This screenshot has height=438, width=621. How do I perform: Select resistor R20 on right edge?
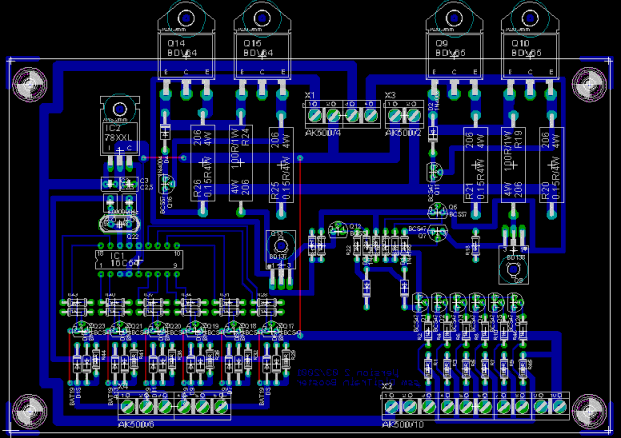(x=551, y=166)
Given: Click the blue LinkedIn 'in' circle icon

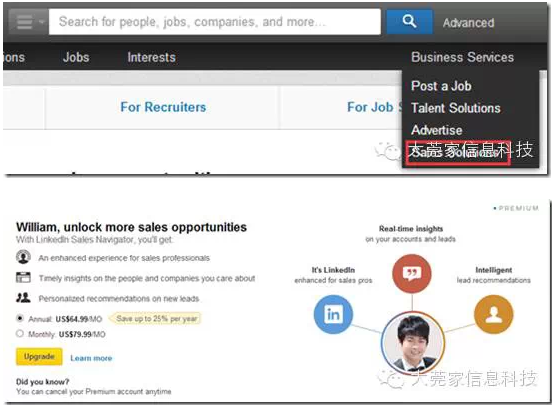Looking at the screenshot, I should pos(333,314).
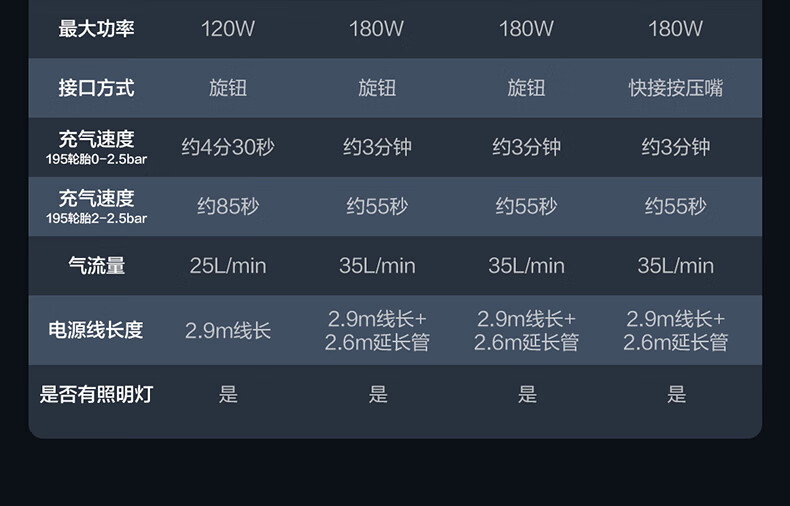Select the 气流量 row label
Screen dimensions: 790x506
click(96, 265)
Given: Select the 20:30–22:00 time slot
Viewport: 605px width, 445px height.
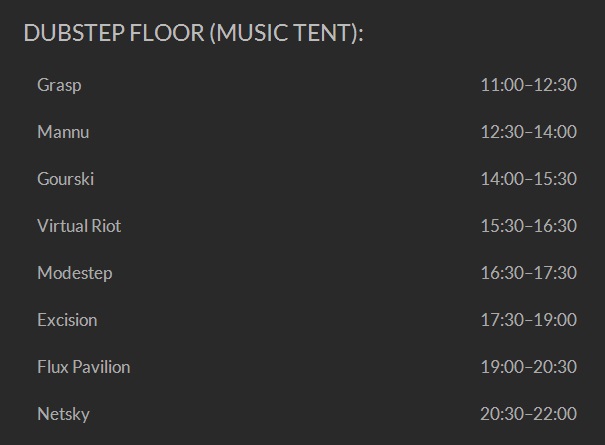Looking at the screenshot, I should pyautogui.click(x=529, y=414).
■ ■ ■ ■ ■ ■ ■
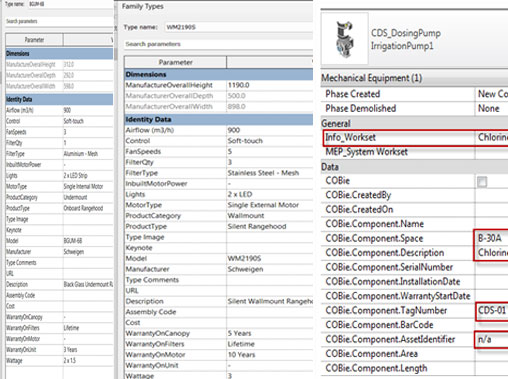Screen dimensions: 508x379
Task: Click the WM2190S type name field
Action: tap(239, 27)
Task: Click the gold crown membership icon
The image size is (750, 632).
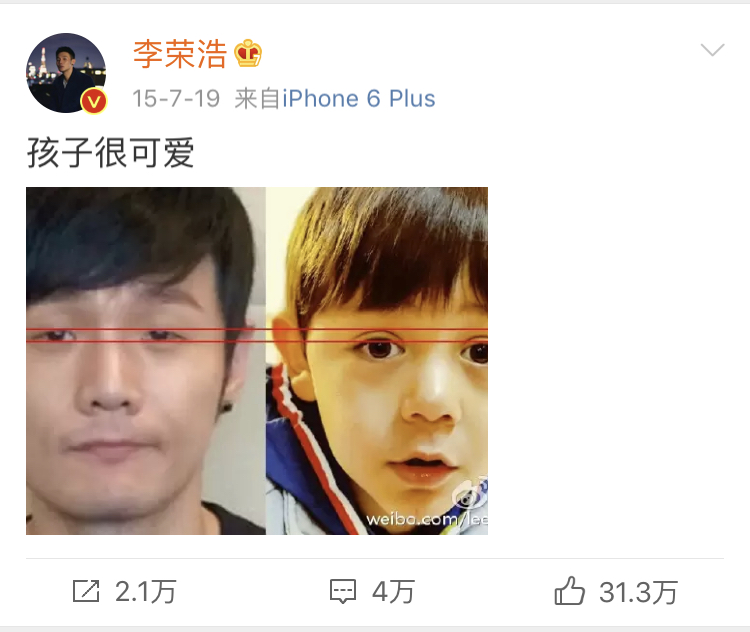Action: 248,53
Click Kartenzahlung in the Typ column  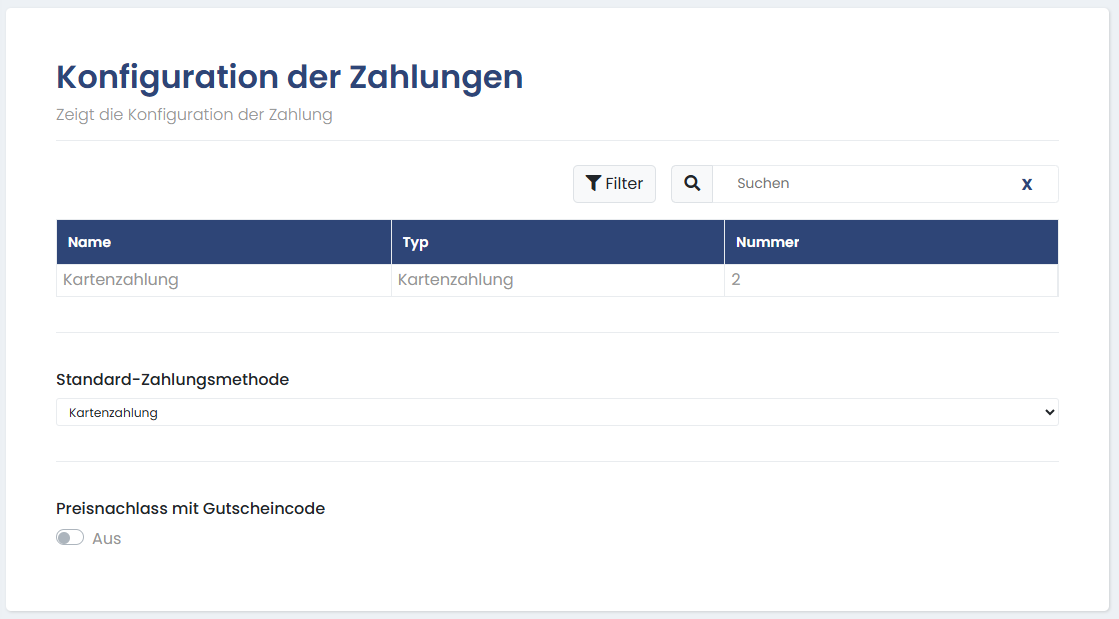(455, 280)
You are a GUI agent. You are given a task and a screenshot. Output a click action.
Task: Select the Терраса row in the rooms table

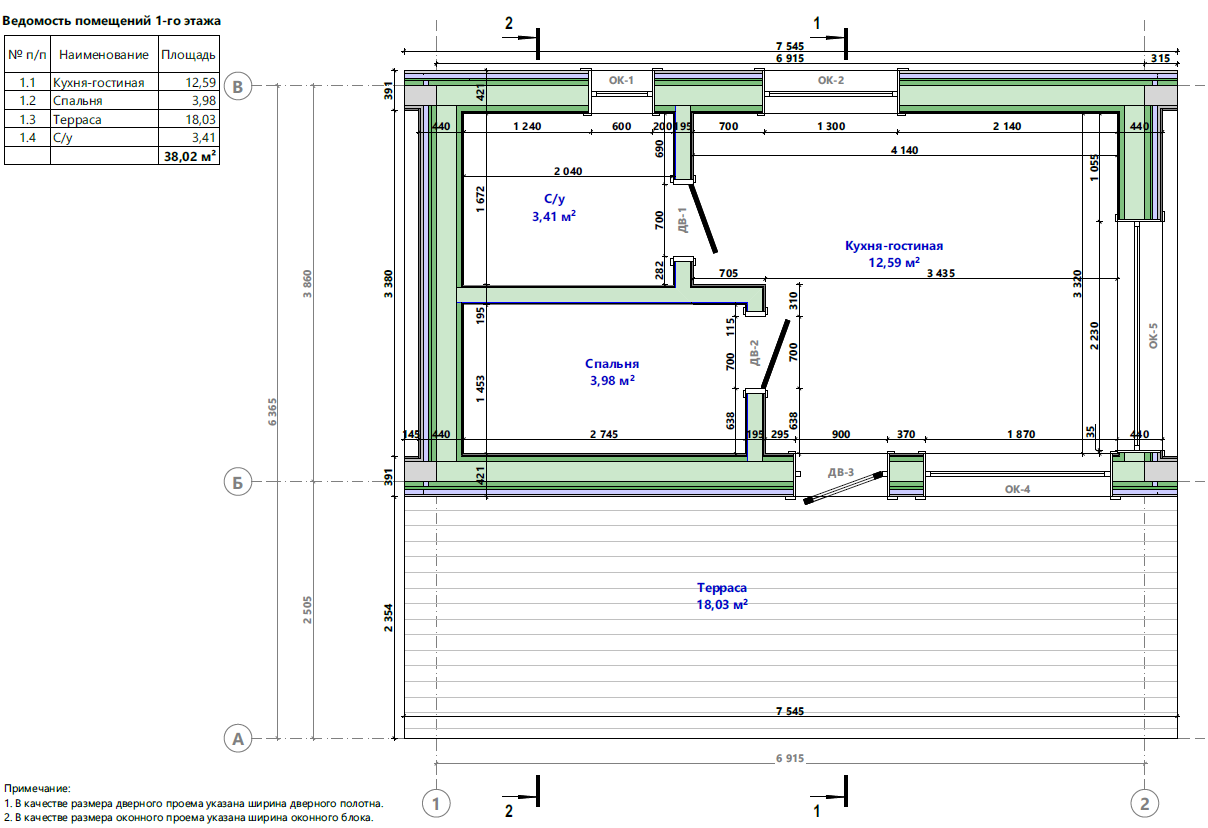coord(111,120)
■ ■ ■ ■ ■ ■ ■
> Action item
Print the part of the listing above that opens with the line containing "This screenshot has" and closes with the line containing "Given: Select the 20:30–22:00 time slot". Copy it exactly, both ends included, and omit the pictures.

> Result of this exercise
This screenshot has height=438, width=621. How do I perform: Select resistor R20 on right edge?
(x=551, y=166)
Given: Click the blue LinkedIn 'in' circle icon

Looking at the screenshot, I should pos(333,314).
Select the 气流量 row label
Screen dimensions: 790x506
click(96, 265)
Given: Select the 20:30–22:00 time slot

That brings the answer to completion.